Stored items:
>>
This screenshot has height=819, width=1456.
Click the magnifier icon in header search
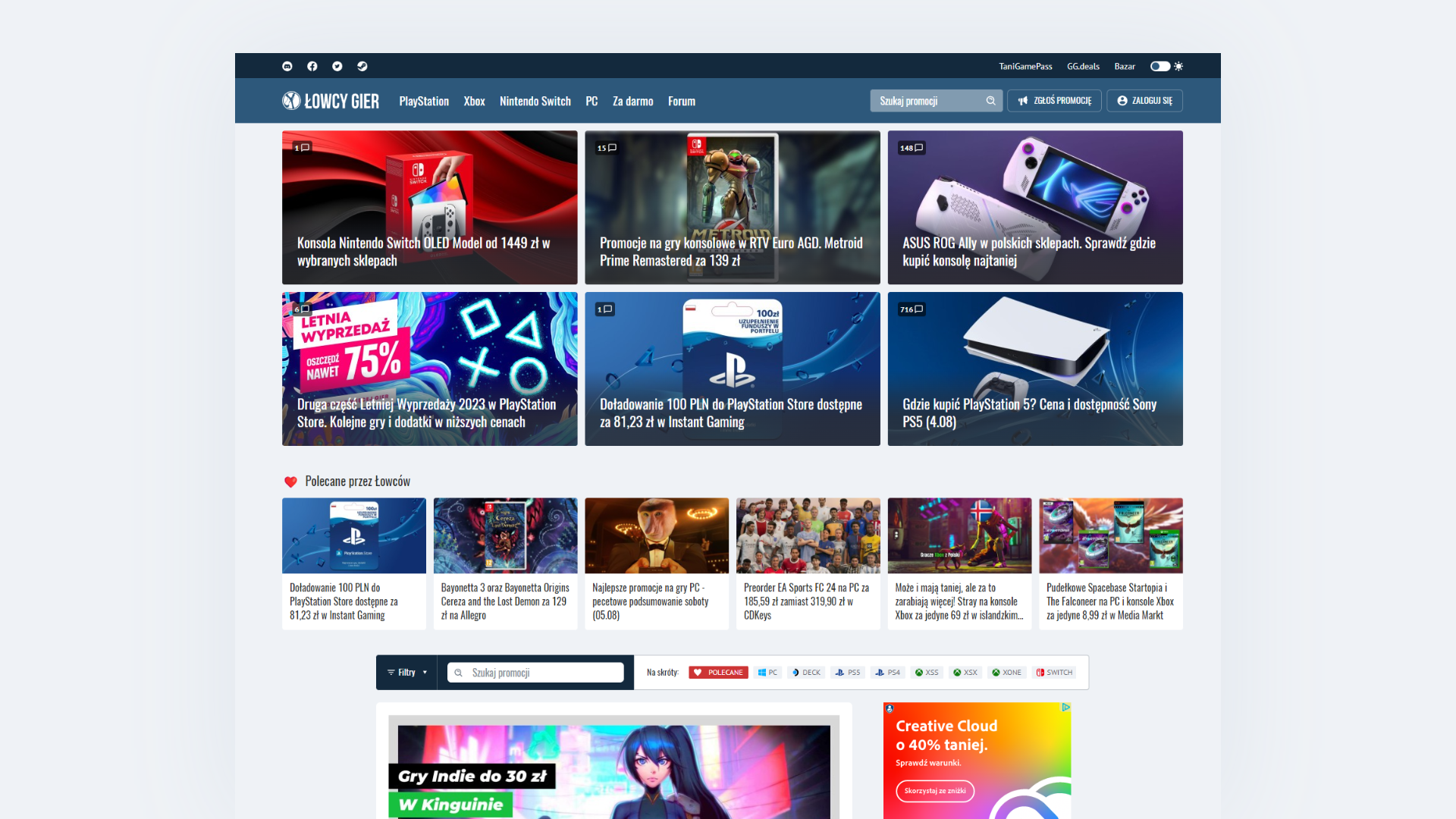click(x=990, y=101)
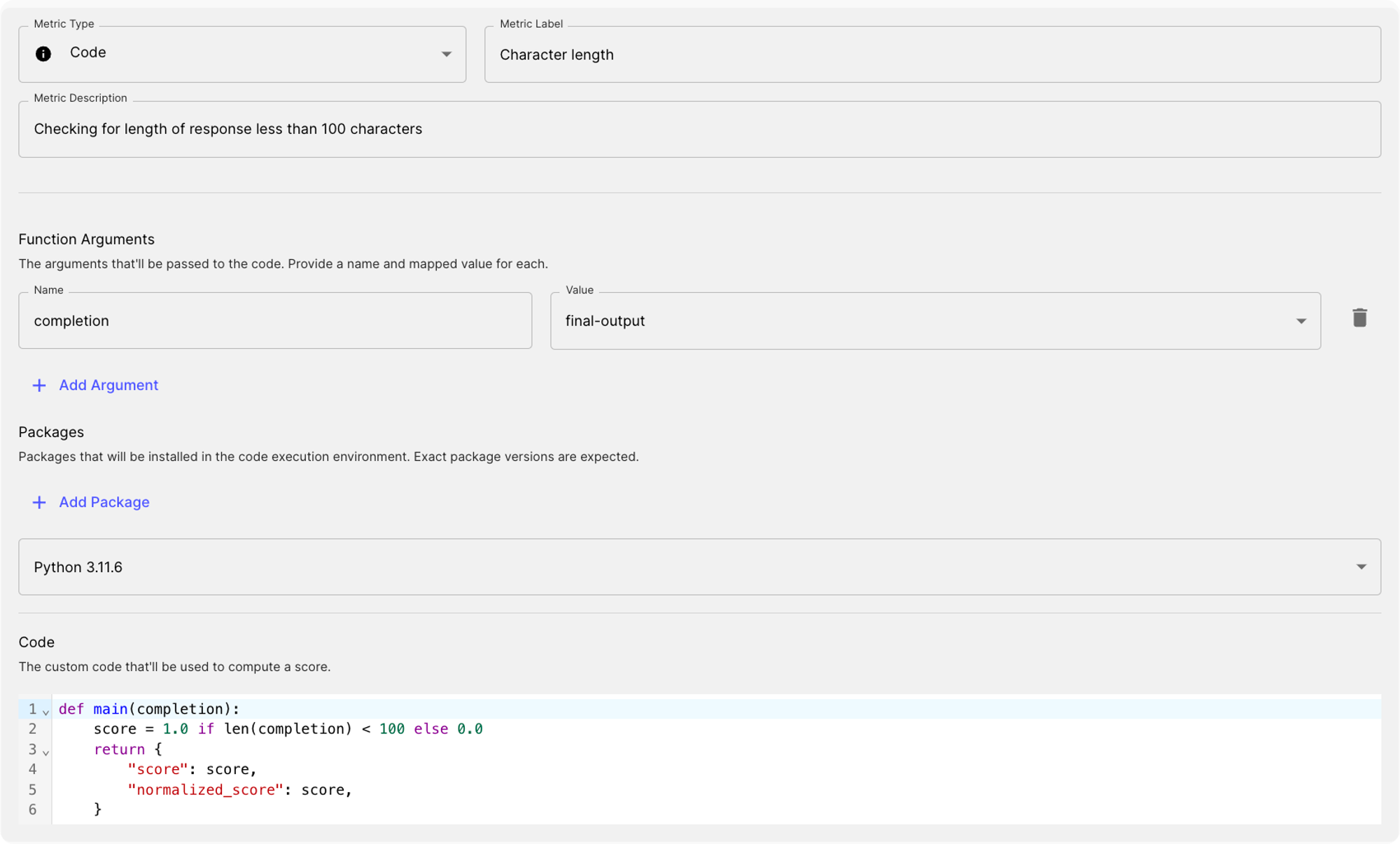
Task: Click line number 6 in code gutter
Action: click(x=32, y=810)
<<
DIRECTIONS FOR THIS TASK ▸ Each entry above must be restated word for word; the pictures stay out of the copy.

REPLY TO THE TASK ▸
This screenshot has height=819, width=1456.
Click the magnifier icon in header search
click(x=990, y=101)
Task: Click line number 6 in code gutter
Action: click(x=32, y=810)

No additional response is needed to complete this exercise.